Native born North Carolinian Edward Cooke McNair heard the call and in 1971, ‘Ned,’ and his wife Judy left what she considered her ‘dream home’ in Charlotte to come to Hilton Head and work with Fraser’s Sea Pines Company.
Ned and Judy were used to the attractions of Myrtle Beach, a favorite destination for the young folks of Charlotte. There was a boardwalk, carnival rides, cotton candy and hot dogs, all the hoopla usually found at the beach, including miles of hotels lit by neon. And there was beach music, dancin’ that slow and lazy barefoot in the sand version of the jitterbug, we call ‘the shag.’
Nothing could have been more different from Charles Fraser’s concept. He pictured a place of retreat where visitors and residents alike could indulge in all sorts of activities but in nature’s bounty. No gutters on the street, they should resemble country roads, homes should blend into the landscape and the architects came up with the novel idea of
upside down houses where living quarters were upstairs so you could see the ocean over the dunes.
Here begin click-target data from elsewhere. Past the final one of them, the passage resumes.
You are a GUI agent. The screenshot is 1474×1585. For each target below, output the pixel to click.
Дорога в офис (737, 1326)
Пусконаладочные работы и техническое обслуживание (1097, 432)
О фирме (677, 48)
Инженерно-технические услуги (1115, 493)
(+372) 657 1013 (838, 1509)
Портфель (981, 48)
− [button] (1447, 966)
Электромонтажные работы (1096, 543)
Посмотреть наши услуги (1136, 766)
There was to be a harbor, golf courses and tennis courts, bicycle, and hiking trails and there was the beach, a wide friendly beach that ran the length of Sea Pines Plantation and continuing on for miles until it dissolved into the Intracoastal Waterway. a yellow sand beach enticing young and old to come, to appreciate, to enjoy this gift on the Atlantic
With Fraser leading the way, Ned along with Glen, Jim, Edgar, Doug, Joe, a group of talented architects, builders, graphic designers, ad men, they came from far and wide, and formed a new sort of beach life that we know today as Hilton Head Beach. No honkytonk, no blatant corporate signage, an emphasis on the natural landscape. And it worked. Some of those originals are still with us, some shaking their heads at the extreme changes in what was for a good while, a small intimate community where ‘everyone knew everyone’ and has become a town threatened by the demands of growth.
Ned shared with me a quote by French born American René JulesD ubos, humanitarian, environmentalist, and Pulitzer Prize winner for the book ‘So Human an Animal.’
‘Without some awareness of nature and experience of its divine mysteries, man ceases to be a man. When the wind and the sea is no longer a part of the human spirit, a part of the very flesh and bone, man becomes a cosmic outlaw, having neither the completeness and integrity of the animal nor the birthright of true humanity.’
Whenever I feel overwhelmed, there are always the photographs Ned McNair shares with us, pictures of Hilton Head beach that he takes on his early morning walks. Amazing pictures that tug at your heart, of the people who walk there and the birds who fly over, of sunrises over the ocean’s horizon and most especially, he reminds us of the glory of it all.